### YOUR OBJECTIVE
Every line holding "computer" should be copied from the records below.

### GIVEN RECORDS
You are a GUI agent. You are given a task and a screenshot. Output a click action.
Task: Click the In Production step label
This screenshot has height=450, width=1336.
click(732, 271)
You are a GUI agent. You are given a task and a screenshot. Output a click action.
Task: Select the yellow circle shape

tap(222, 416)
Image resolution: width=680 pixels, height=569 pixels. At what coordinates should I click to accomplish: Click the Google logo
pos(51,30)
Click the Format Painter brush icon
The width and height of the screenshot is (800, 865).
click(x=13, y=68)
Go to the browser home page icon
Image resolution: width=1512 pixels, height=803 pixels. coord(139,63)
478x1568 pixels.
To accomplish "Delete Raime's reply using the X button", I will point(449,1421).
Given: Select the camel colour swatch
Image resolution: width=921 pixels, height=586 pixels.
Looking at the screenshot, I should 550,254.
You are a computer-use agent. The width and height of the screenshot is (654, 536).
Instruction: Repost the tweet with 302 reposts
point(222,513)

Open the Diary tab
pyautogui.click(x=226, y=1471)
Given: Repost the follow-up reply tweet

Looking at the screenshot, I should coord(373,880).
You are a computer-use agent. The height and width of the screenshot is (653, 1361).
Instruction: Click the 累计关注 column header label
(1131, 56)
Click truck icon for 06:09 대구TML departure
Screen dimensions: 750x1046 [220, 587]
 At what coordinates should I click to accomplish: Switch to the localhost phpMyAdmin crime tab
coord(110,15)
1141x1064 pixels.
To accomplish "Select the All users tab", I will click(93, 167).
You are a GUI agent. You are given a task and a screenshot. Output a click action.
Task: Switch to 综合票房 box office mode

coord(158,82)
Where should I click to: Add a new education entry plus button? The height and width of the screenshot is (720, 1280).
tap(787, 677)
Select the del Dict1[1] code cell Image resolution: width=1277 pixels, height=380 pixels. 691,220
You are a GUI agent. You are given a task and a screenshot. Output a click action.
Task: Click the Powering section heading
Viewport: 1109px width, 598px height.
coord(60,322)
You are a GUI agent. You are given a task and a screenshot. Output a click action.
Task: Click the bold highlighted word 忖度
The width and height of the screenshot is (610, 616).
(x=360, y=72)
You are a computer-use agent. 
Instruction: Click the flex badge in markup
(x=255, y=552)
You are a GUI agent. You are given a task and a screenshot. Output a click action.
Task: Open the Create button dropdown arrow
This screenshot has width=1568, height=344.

### ANSWER
You are a computer-use agent. The width and height of the screenshot is (654, 536).
You are a computer-use agent. The height and width of the screenshot is (653, 1361).
You are a computer-use agent. 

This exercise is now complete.